Well update on that, after like 3 days of struggling with nextcloud I’ve finally got that set up with working collabora-code
That let’s me have basically my own self-hosted “Google drive” or “Office 365” experience, so you can upload, sync, download, edit files online in my own self-hosted cloud.

That looks effectively like this, you have a main dashboard with apps along the top left (looks similar to like, all the office 365, Desire2Learn school or work hosted solutions doesn’t it?):
2023-08-23_11-32.png
And then you can open up docx or other micro$oft files and edit them in browser, supposed can be done live with others as well (untested still, and I guess I must have issues with spellchecker right now…):
2023-08-23_11-33.png

So next I’m going to be figuring out how to make sure my pivpn is set up so that these can be access remotely, I have them set up to be just HTTP instead of HTTPS since it wouldn’t work the other way.
This is my docker-compose file for it (saving here since I need to back it up now that its working, and it took 3 days to figure out):

version: '3'
networks:
  nextcloud:
    external: false
services:
  nextcloud:
    image: lscr.io/linuxserver/nextcloud:latest
    container_name: nextcloud
    environment:
      - PUID=1000
      - PGID=1000
      - TZ=Etc/UTC
    networks:
      - nextcloud
    extra_hosts:
      - "next.cloud:192.168.1.125"
    volumes:
      - /home/nextcloud/data:/data
      - /home/nextcloud/appdata:/config
    ports:
      - 80:80
        #443:443
    restart: unless-stopped

  db:
    image: postgres:14
    restart: always
    environment:
      - POSTGRES_USER=<DB_USER>
      - POSTGRES_PASSWORD=<DB_PASSWORD>
      - POSTGRES_DB=<DBNAME>
    networks:
      - nextcloud
    volumes:
      - ./postgres:/var/lib/postgresql/data

  collabora-code:
    image: collabora/code:latest
    restart: always
    environment:
      - DOMAIN=next.cloud|192.168.1.125
      - extra_params=--o:ssl.enable=false
    networks:
      - nextcloud
    extra_hosts:
      - "next.cloud:192.168.1.125"
    ports:
      - 9980:9980
    cap_add:
      - MKNOD

NOTE: don’t use this on anything publicly facing, I have HTTPS turned off, its “fine” here because I’m planning to only access it from via a VPN remotely, and not through the public internet.

Now that that’s all set up I need to make sure my wireguard can let remote machines use the pihole as the DNS server so I can get a locally defined domain to connect to the nextcloud.
Then its on to setting up a second proxmox node with SSD, migrating this to that, then reimaging the laptop with an SSD in place of the HDD. Got it a 512GB SSD for now, maybe up that at some point but I’m hoping to get a rack server as well at some point.

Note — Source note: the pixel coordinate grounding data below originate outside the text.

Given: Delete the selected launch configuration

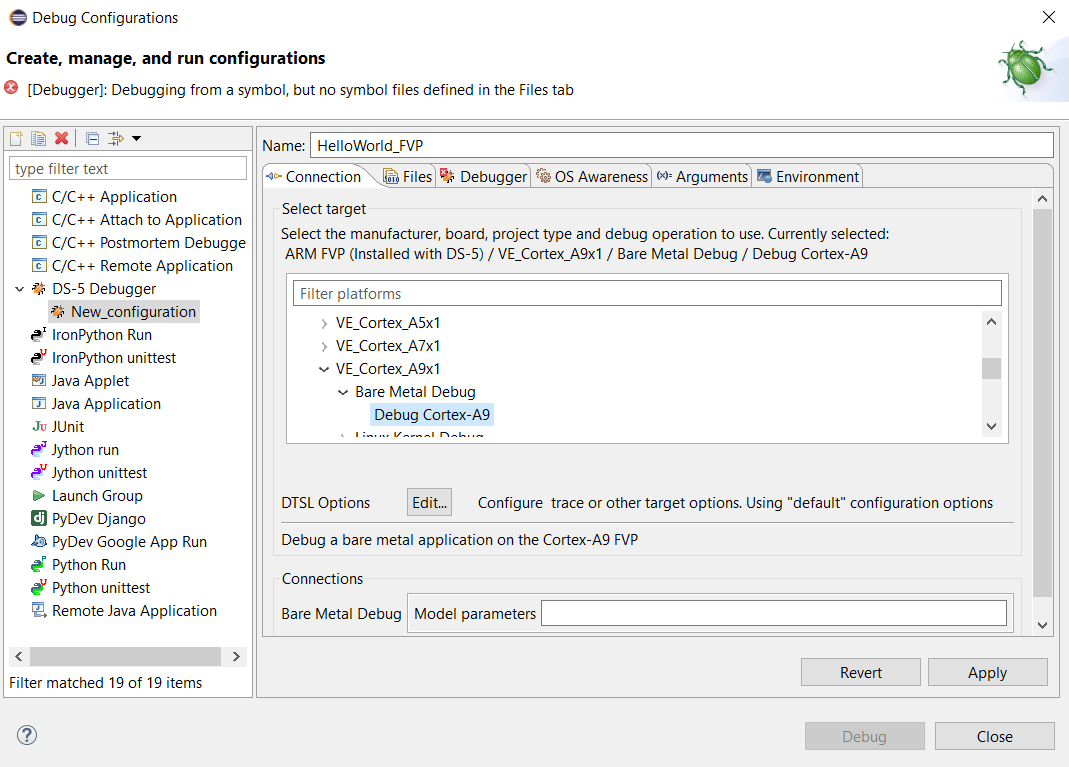Looking at the screenshot, I should coord(62,138).
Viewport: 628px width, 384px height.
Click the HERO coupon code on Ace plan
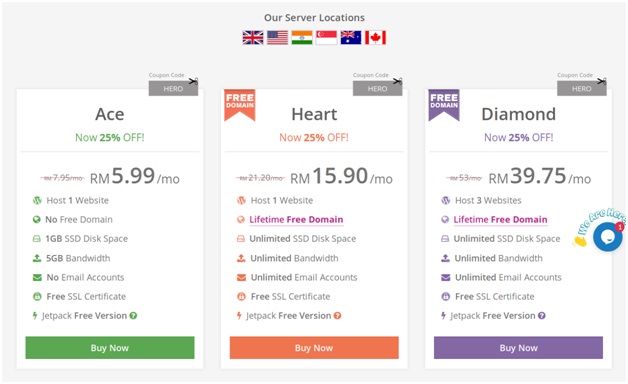pos(173,88)
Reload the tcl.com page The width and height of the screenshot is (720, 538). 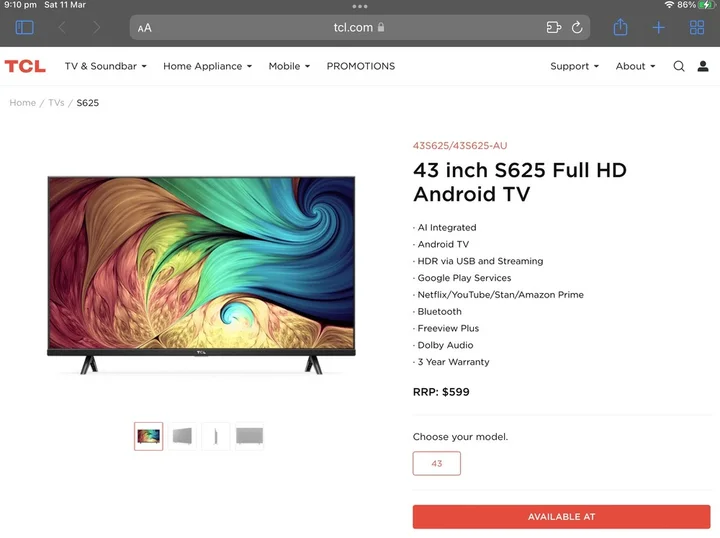pos(577,28)
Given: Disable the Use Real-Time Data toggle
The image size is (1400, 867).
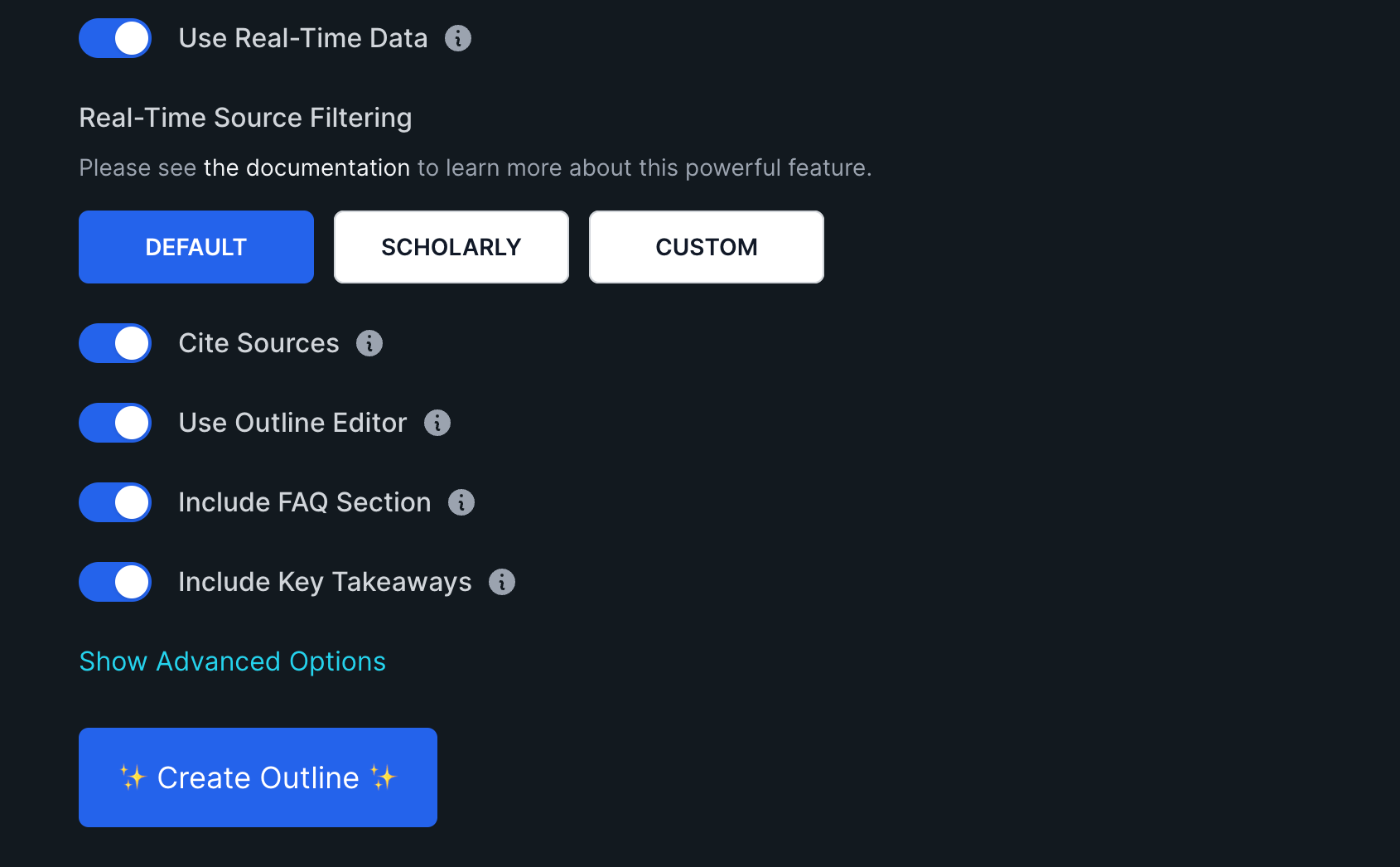Looking at the screenshot, I should coord(115,38).
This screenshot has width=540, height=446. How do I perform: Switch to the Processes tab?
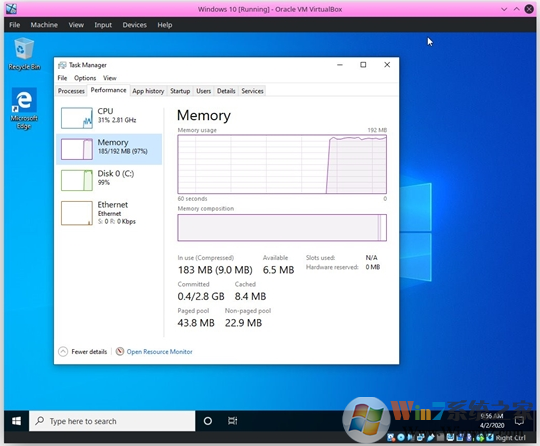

Right now its at 600 GB HDD, so it’ll be a bit of a downgrade but I think SSD will be worth it.

Right now honestly the browsing of nextcloud isn’t too bad off a HDD.

In other news of my self-hosting adventure, I also set up gitea.
That was way easier and faster than Nextcloud and almost too easy.
That one I haven’t considered ready for production just yet, I’m waiting until I get the second machine up and then I’ll probably look into having gitea pull over all my private repos from gitlab. It looks like that is a thing at least.
I may have my gitlab stick around and maybe see if I can’t get gitea to mirror changes up to gitlab as well, so I can have a redundant backup of any code projects I want to have.

The one thing I want to make sure I can do is back up my crap out of these containers, since that right now seems non-trivial to figure out how I get just the files out of the volumes.
For now I am taking snapshots as necessary to basically save state on the containers, but of course having a way to get full backups out of just the files/data would be good, I don’t want to necessarily have a full image/backup of the machine that is running these things, I just want to have a way to get the file copies out of there and back it up somewhere, don’t really need to have the whole container image with it too.